(Stored items from a collection)
[Start of section]

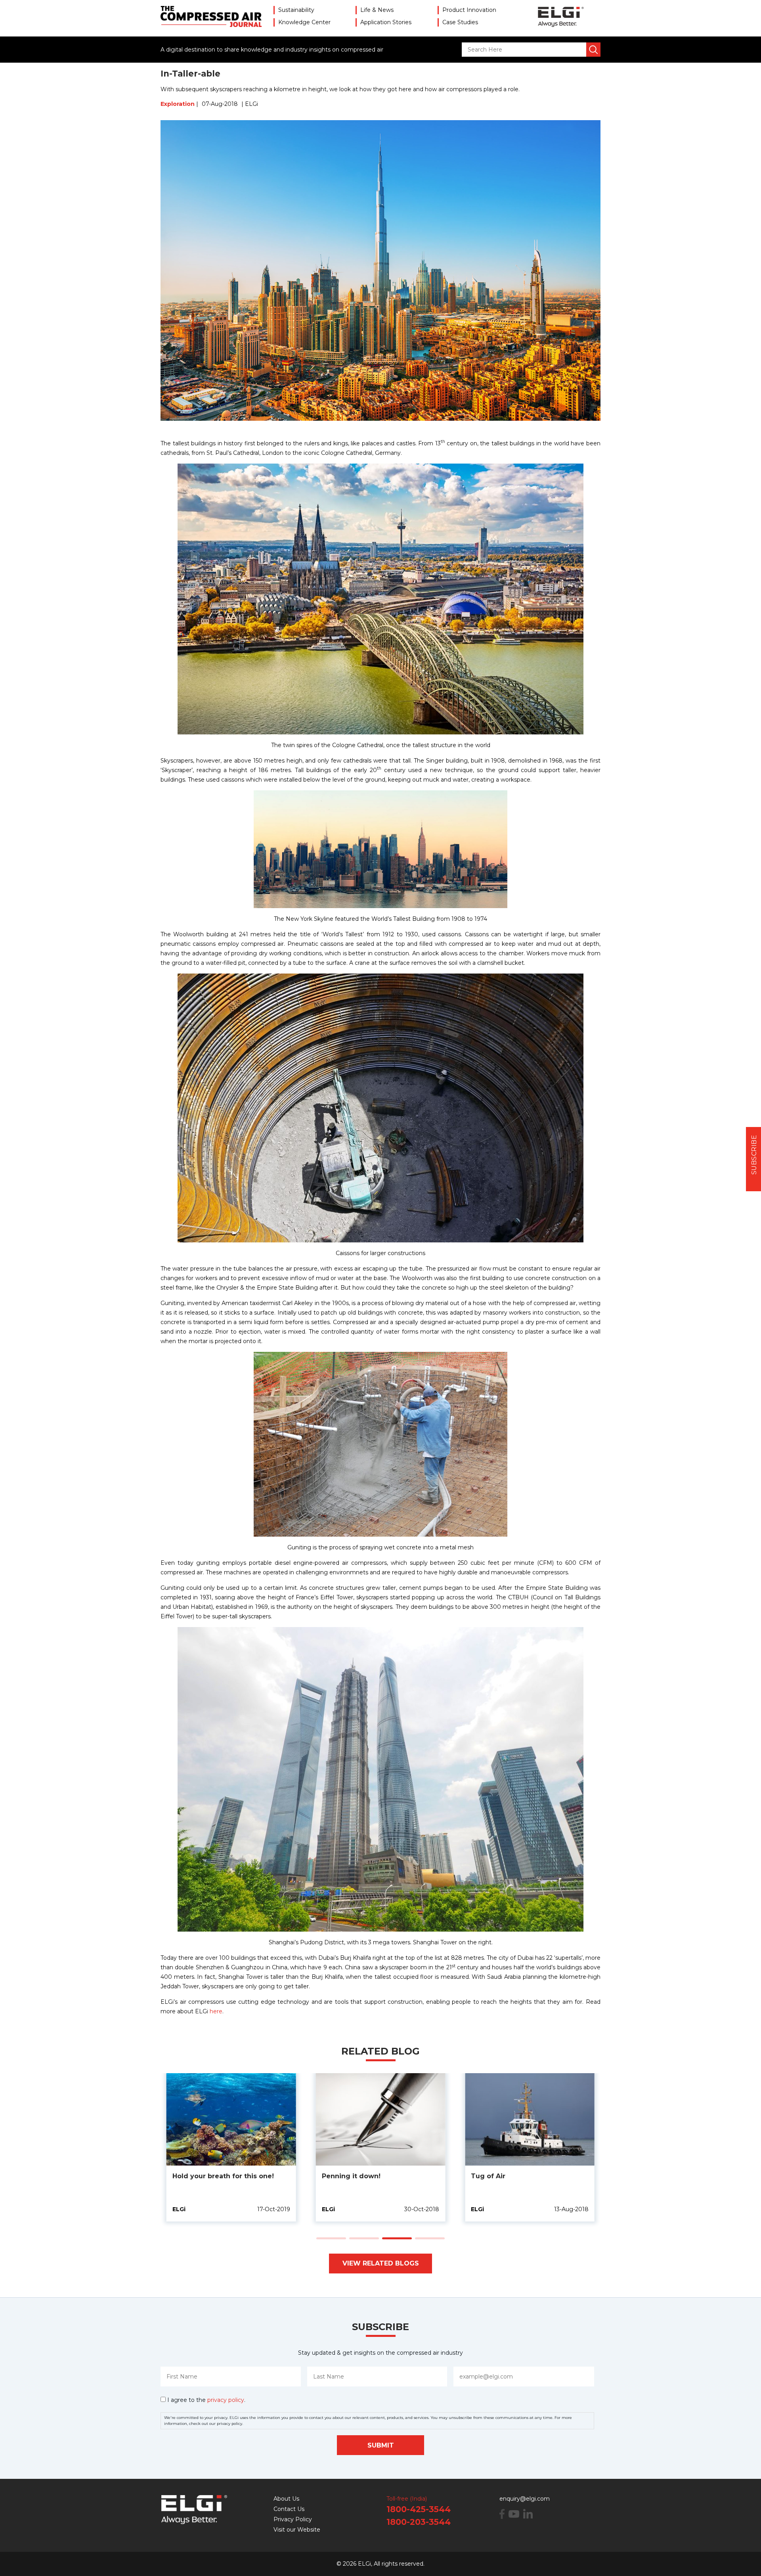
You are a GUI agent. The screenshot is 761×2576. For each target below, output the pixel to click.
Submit (380, 2445)
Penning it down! (351, 2176)
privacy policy (225, 2400)
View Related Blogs (380, 2263)
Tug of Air (488, 2176)
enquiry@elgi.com (524, 2498)
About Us (286, 2498)
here (216, 2011)
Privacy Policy (292, 2519)
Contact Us (288, 2509)
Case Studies (460, 22)
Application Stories (385, 22)
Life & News (377, 9)
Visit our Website (296, 2529)
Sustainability (296, 9)
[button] (331, 2238)
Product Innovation (469, 9)
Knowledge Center (304, 22)
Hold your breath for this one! (223, 2176)
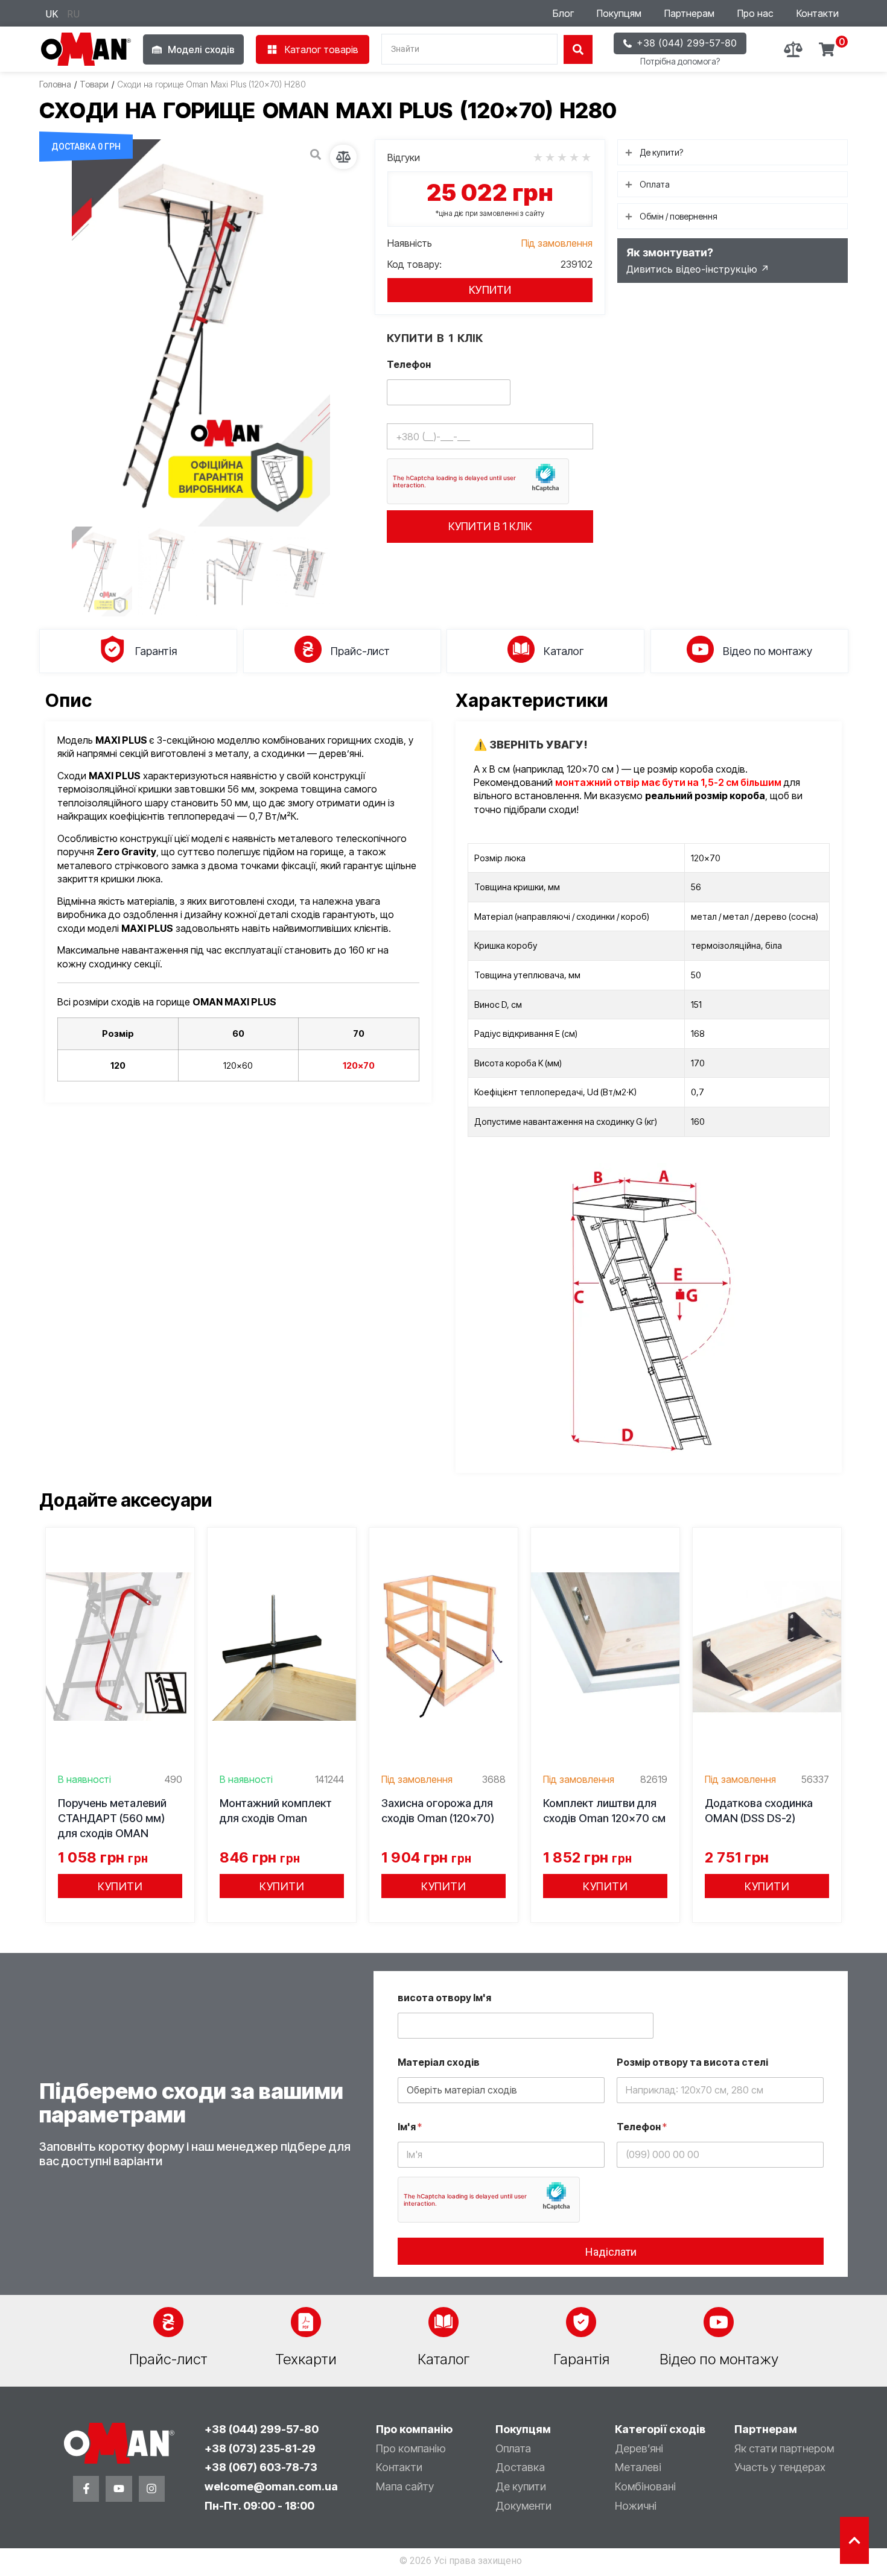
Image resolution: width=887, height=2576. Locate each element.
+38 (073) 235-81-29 (260, 2448)
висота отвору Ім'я (444, 1998)
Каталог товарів (321, 49)
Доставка (520, 2467)
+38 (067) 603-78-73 (261, 2467)
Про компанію (411, 2448)
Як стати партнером (784, 2448)
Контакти (817, 13)
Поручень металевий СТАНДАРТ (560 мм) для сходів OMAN (112, 1818)
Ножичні (636, 2505)
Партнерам (689, 13)
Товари (94, 84)
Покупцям (619, 13)
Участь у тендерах (779, 2467)
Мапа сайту (405, 2486)
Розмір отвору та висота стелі (692, 2062)
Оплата (513, 2448)
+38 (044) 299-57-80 (262, 2429)
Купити (490, 289)
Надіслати (611, 2251)
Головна (55, 84)
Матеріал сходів (439, 2062)
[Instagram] (152, 2489)
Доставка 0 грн (86, 146)
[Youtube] (119, 2489)
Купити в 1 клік (490, 526)
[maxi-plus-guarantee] (201, 333)
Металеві (638, 2467)
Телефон (409, 364)
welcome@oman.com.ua (271, 2486)
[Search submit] (578, 49)
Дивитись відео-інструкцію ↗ (697, 269)
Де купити (520, 2486)
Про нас (755, 13)
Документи (523, 2505)
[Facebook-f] (86, 2489)
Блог (563, 13)
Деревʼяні (639, 2448)
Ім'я (410, 2127)
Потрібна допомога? (680, 61)
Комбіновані (645, 2486)
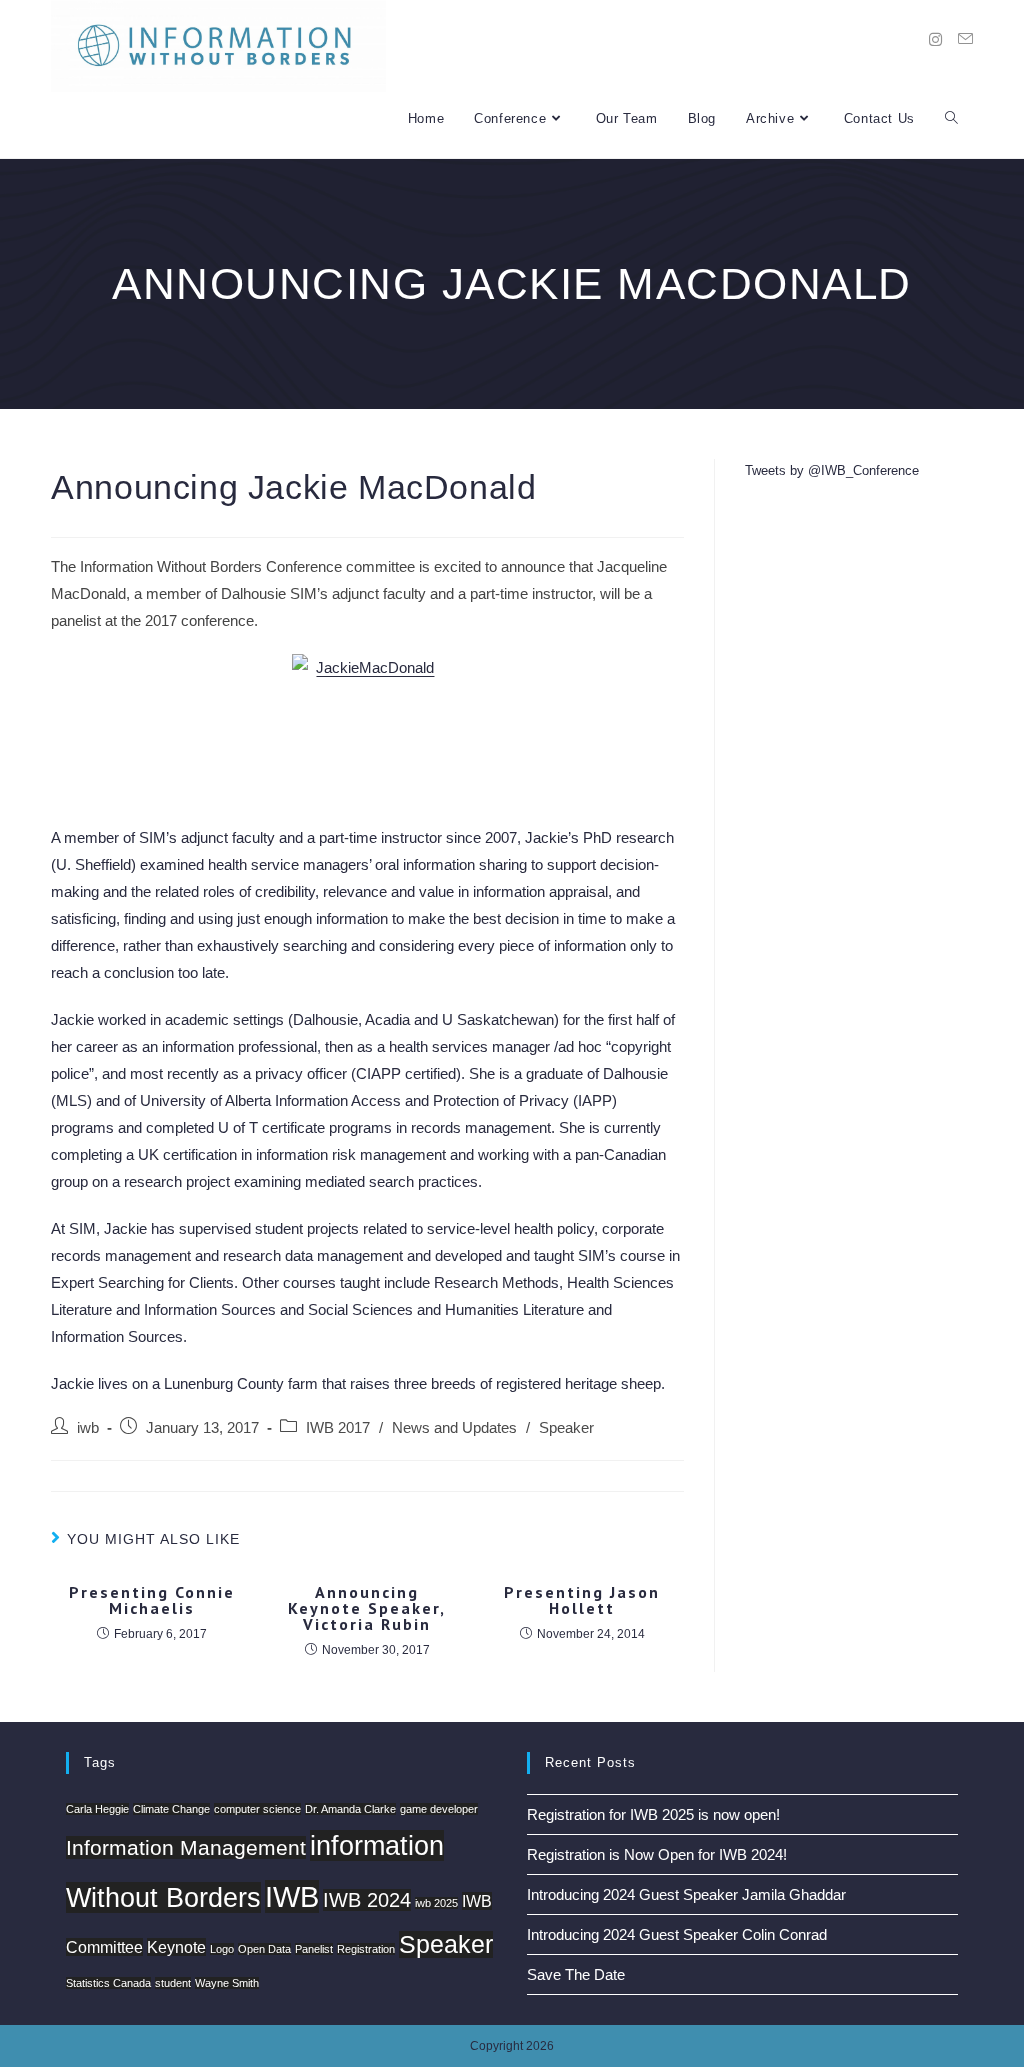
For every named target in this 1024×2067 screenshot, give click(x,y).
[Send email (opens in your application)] (965, 39)
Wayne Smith (227, 1983)
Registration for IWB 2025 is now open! (653, 1814)
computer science (257, 1809)
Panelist (314, 1949)
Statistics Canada (108, 1983)
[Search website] (951, 118)
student (173, 1983)
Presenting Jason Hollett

[End of section]

REQUIRED ACTION: What is needed is every entry written out word for word, with no pictures.

WRITTEN REPLY:
You are a GUI agent. The screenshot is 761×2576. For each target below, output the pixel to click.
Submit (380, 2445)
Penning it down! (351, 2176)
privacy policy (225, 2400)
View Related Blogs (380, 2263)
Tug of Air (488, 2176)
enquiry@elgi.com (524, 2498)
About Us (286, 2498)
here (216, 2011)
Privacy Policy (292, 2519)
Contact Us (288, 2509)
Case Studies (460, 22)
Application Stories (385, 22)
Life & News (377, 9)
Visit our Website (296, 2529)
Sustainability (296, 9)
[button] (331, 2238)
Product Innovation (469, 9)
Knowledge Center (304, 22)
Hold your breath for this one! (223, 2176)
Image resolution: width=887, height=2576. Locate each element.
+38 (073) 235-81-29 (260, 2448)
висота отвору Ім'я (444, 1998)
Каталог товарів (321, 49)
Доставка (520, 2467)
+38 (067) 603-78-73 (261, 2467)
Про компанію (411, 2448)
Як стати партнером (784, 2448)
Контакти (817, 13)
Поручень металевий СТАНДАРТ (560 мм) для сходів OMAN (112, 1818)
Ножичні (636, 2505)
Партнерам (689, 13)
Товари (94, 84)
Покупцям (619, 13)
Участь у тендерах (779, 2467)
Мапа сайту (405, 2486)
Розмір отвору та висота стелі (692, 2062)
Оплата (513, 2448)
+38 (044) 299-57-80 (262, 2429)
Купити (490, 289)
Надіслати (611, 2251)
Головна (55, 84)
Матеріал сходів (439, 2062)
[Instagram] (152, 2489)
Доставка 0 грн (86, 146)
[Youtube] (119, 2489)
Купити в 1 клік (490, 526)
[maxi-plus-guarantee] (201, 333)
Металеві (638, 2467)
Телефон (409, 364)
welcome@oman.com.ua (271, 2486)
[Search submit] (578, 49)
Дивитись відео-інструкцію ↗ (697, 269)
Де купити (520, 2486)
Про нас (755, 13)
Документи (523, 2505)
[Facebook-f] (86, 2489)
Блог (563, 13)
Деревʼяні (639, 2448)
Ім'я (410, 2127)
Потрібна допомога? (680, 61)
Комбіновані (645, 2486)
For every named target in this 1024×2067 screenshot, give click(x,y).
[Send email (opens in your application)] (965, 39)
Wayne Smith (227, 1983)
Registration for IWB 2025 is now open! (653, 1814)
computer science (257, 1809)
Panelist (314, 1949)
Statistics Canada (108, 1983)
[Search website] (951, 118)
student (173, 1983)
Presenting Jason Hollett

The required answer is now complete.